Bond argued following the protests that writing off the Bank’s Medupi loan to Eskom, “would dramatically reduce repayment pressure on the utility’s $22 billion debt.” However, in October the South African government instead announced plans to transfer two-thirds of Eskom’s debt to its own balance sheet, according to the Financial Times.

The Bank approved financing for Medupi in part owing to a severe energy crisis in South Africa, but the project was dogged by serious problems from the start, including allegations of corruption by Japanese contractor Hitachi (later substantiated) and chronic design flaws, which have resulted in repeated delays, cost overruns of 45 per cent and frequent loss of generating capacity (see Observer Spring 2019). The plant, initially due to be completed in 2015, was only finished in 2021; it is not among those slated to be retired under the JETP. A new World Bank Country Climate and Development Report for South Africa, published on 8 November, is conspicuously silent on Medupi’s woes.

David Hallowes of South African CSO groundWork said of the Bank’s Medupi investment: “At the time we told them it was wrong: Wrong on the choice of power generation technologies, wrong in its assumptions on what and who the power is for, wrong because of the massive social and environmental externalities, and wrong because people would pay the price of decisions taken without consulting them.”

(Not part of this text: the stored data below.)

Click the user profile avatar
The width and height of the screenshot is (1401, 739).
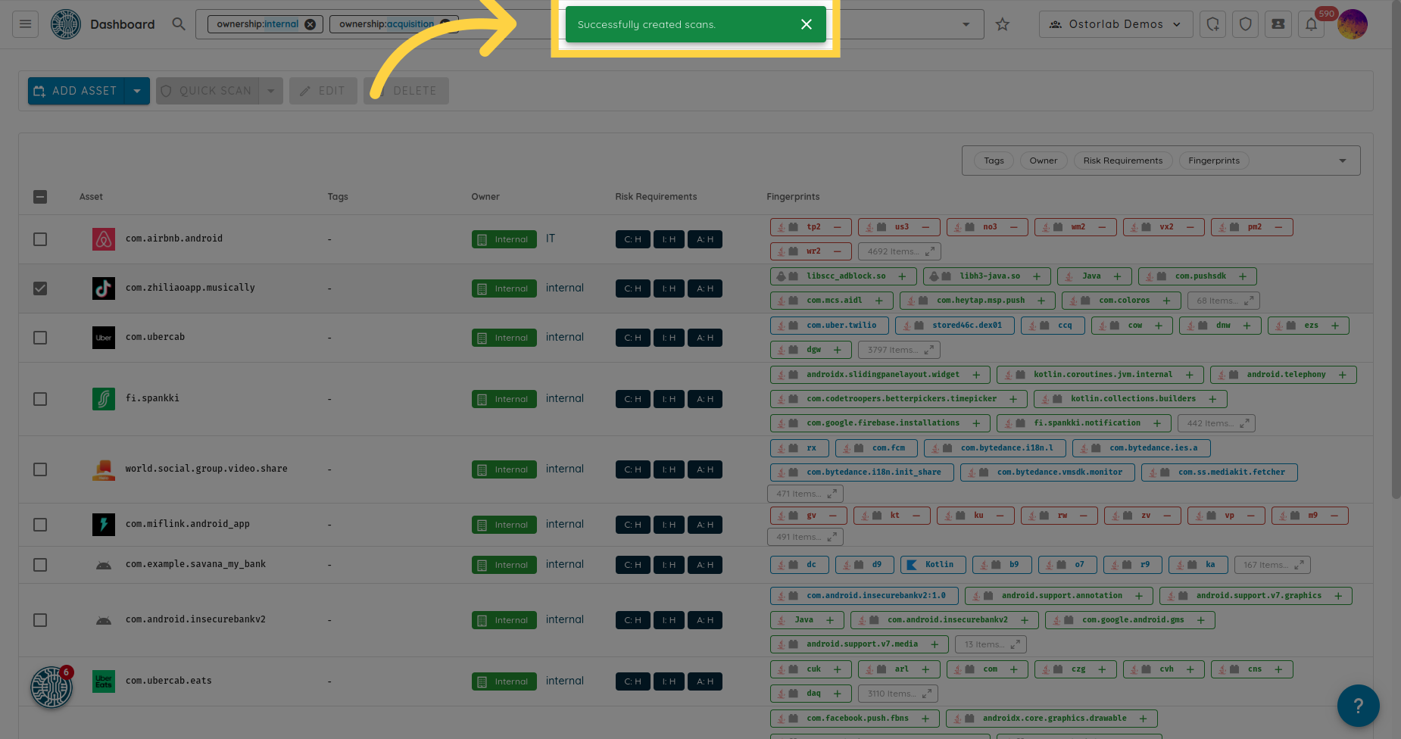tap(1353, 24)
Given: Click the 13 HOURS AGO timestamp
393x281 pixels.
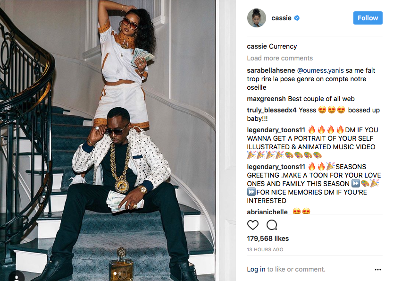Looking at the screenshot, I should pos(265,250).
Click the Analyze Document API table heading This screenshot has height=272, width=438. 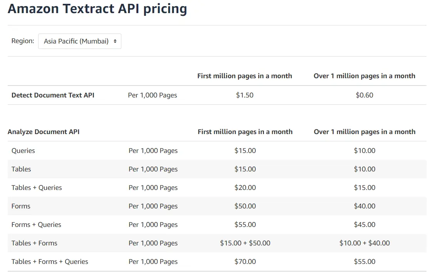click(44, 132)
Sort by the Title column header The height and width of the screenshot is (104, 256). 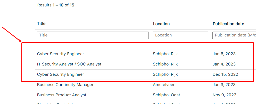[x=41, y=24]
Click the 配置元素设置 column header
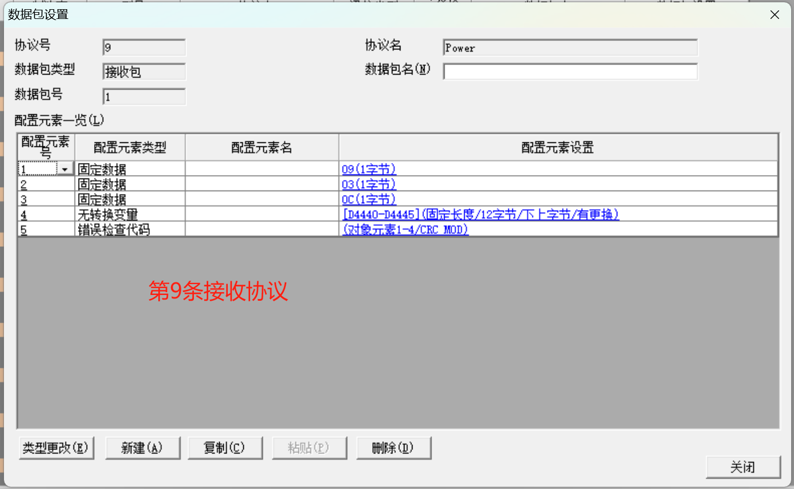The height and width of the screenshot is (489, 794). [x=558, y=148]
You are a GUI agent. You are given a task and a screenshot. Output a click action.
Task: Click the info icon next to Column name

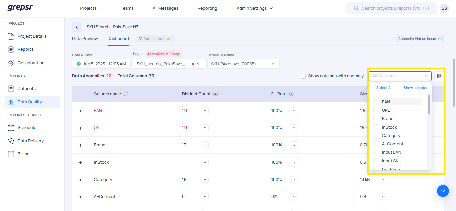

In 2019, the International Finance Corporation (IFC), the Bank’s private investment arm, provided $2 million to co-finance a feasibility study for a liquefied natural gas terminal in Richards Bay, South Africa. Bond wrote in reaction to the JETP on 12 November: “At both Richards Bay and Komati, Eskom CEO Andre de Ruyter repeatedly told the Bank and other JET-P partners he would ideally find R85 [South African rand] billion for two new…gas generators with 4000MW capacity….[T]he JET-P inflow now frees up De Ruyter’s revenues to pursue those plans.”

Indeed, South Africa’s IP includes a 3000 MW gas power plant at Richards Bay in Eskom’s project pipeline – although the source of financing for it remains unclear. While the IPG made clear that their financing shouldn’t be used for fossil fuels, all eyes will be on the World Bank, as it is yet to clarify its policy on future gas investments (see Observer Winter 2021).